Yes, exactly. The Parallel GC does all work in a stop-the-world pause.

StefanK

> I am trying to see if library or application code is causing this 
> behaviour.
>
> Thanks
> Sundar
>
> On Mon, Feb 10, 2020 at 3:13 PM Stefan Karlsson 
> <stefan.karlsson at oracle.com <mailto:stefan.karlsson at oracle.com>> wrote:
>
>     On 2020-02-10 20:53, Sundara Mohan M wrote:
>     > Hi Stefan,
>     >     Yes we are trying to move to 13.0.2. Wanted to verify if anyone
>     > else seen this or upgrading will really solve this problem.
>     >
>     > Can you share how to file a bug report for this?
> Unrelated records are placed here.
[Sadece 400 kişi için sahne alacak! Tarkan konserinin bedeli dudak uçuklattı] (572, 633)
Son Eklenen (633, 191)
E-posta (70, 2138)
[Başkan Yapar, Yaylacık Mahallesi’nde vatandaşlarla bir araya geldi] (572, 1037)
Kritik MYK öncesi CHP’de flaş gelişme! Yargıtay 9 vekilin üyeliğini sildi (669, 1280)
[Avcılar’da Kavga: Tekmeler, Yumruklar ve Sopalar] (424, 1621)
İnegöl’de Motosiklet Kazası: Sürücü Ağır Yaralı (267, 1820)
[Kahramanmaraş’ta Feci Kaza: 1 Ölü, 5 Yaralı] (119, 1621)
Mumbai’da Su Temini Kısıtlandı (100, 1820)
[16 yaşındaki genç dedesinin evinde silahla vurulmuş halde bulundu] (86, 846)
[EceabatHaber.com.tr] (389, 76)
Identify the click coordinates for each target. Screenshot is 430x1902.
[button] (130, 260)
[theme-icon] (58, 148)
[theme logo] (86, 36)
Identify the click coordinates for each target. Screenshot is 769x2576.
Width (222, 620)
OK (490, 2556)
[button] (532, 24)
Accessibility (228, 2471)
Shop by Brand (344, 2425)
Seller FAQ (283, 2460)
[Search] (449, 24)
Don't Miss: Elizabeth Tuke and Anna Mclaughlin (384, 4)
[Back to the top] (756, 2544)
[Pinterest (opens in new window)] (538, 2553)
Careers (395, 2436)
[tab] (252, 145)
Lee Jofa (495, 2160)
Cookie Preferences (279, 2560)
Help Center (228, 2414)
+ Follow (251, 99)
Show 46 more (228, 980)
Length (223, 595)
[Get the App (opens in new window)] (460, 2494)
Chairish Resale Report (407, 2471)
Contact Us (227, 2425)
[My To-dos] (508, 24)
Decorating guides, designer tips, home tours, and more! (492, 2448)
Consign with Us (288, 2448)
I don't have
>     access
>     > to https://bugs.openjdk.java.net/
>
>     There are directions in the hs_err crash file that points you to
>     the web
>     page to file a bug.
>
>     You seem to be running AdoptJDK builds so your bug reports would
>     end up
>     at their system:
>      >     > # If you would like to submit a bug report, please visit:
>      >     > # https://github.com/AdoptOpenJDK/openjdk-build/issues
>     <https://urldefense.com/v3/__https://github.com/AdoptOpenJDK/openjdk-build/issues__;!!GqivPVa7Brio!PT70czeXdrqB3tGHjnmJA2Ds3bxId1GpNsjq5FfqX84mHS8aVWbikUqEuOqvwXQ0vVOn$>
>
>
>     If you were running with Oracle binaries you would get lines like
>     this:
>     # If you would like to submit a bug report, please visit:
>     # https://bugreport.java.com/bugreport/crash.jsp
>     <https://urldefense.com/v3/__https://bugreport.java.com/bugreport/crash.jsp__;!!GqivPVa7Brio!PT70czeXdrqB3tGHjnmJA2Ds3bxId1GpNsjq5FfqX84mHS8aVWbikUqEuOqvwcxkrNHY$>
>
>     >
>     > I will try to run with -XX:+VerifyBeforeGC and
>     -XX:+VerifyAfterGC to
>     > get more information.
>
>     OK. Hopefully this gives us more information.
>
>     StefanK
>     >
>     >
>     > Thanks
>     > Sundar
>     >
>     > On Mon, Feb 10, 2020 at 2:42 PM Stefan Karlsson
>     > <stefan.karlsson at oracle.com <mailto:stefan.karlsson at oracle.com>
>     <mailto:stefan.karlsson at oracle.com
>     <mailto:stefan.karlsson at oracle.com>>> wrote:
>     >
>     >     Hi Sundar,
>     >
>     >     On 2020-02-10 19:32, Sundara Mohan M wrote:
>     >     > Hi Stefan,
>     >     >     We started seeing more crashes on JDK13.0.1+9
>     >     >
>     >     > Since seeing it on GC Task Thread assumed it is related to GC.
>     >
>     >     As I said in my previous mail, I don't think this is caused
>     by GC
>     >     code.
>     >     More below.
>     >
>     >     >
>     >     > # Problematic frame:
>     >     > # V  [libjvm.so+0xd183c0]
>     >      PSRootsClosure<false>::do_oop(oopDesc**)+0x30
>     >     >
>     >     > Command Line: -XX:+AlwaysPreTouch -Xms64000m -Xmx64000m
>     >     > -XX:NewSize=40000m -XX:+DisableExplicitGC -Xnoclassgc
>     >     > -XX:+UseParallelGC -XX:ParallelGCThreads=40 -XX:ConcGCTh
>     >     > reads=5 ...
>     >     >
>     >     > Host: Intel(R) Xeon(R) CPU E5-2680 v3 @ 2.50GHz, 48 cores,
>     125G,
>     >     Red
>     >     > Hat Enterprise Linux Server release 6.10 (Santiago)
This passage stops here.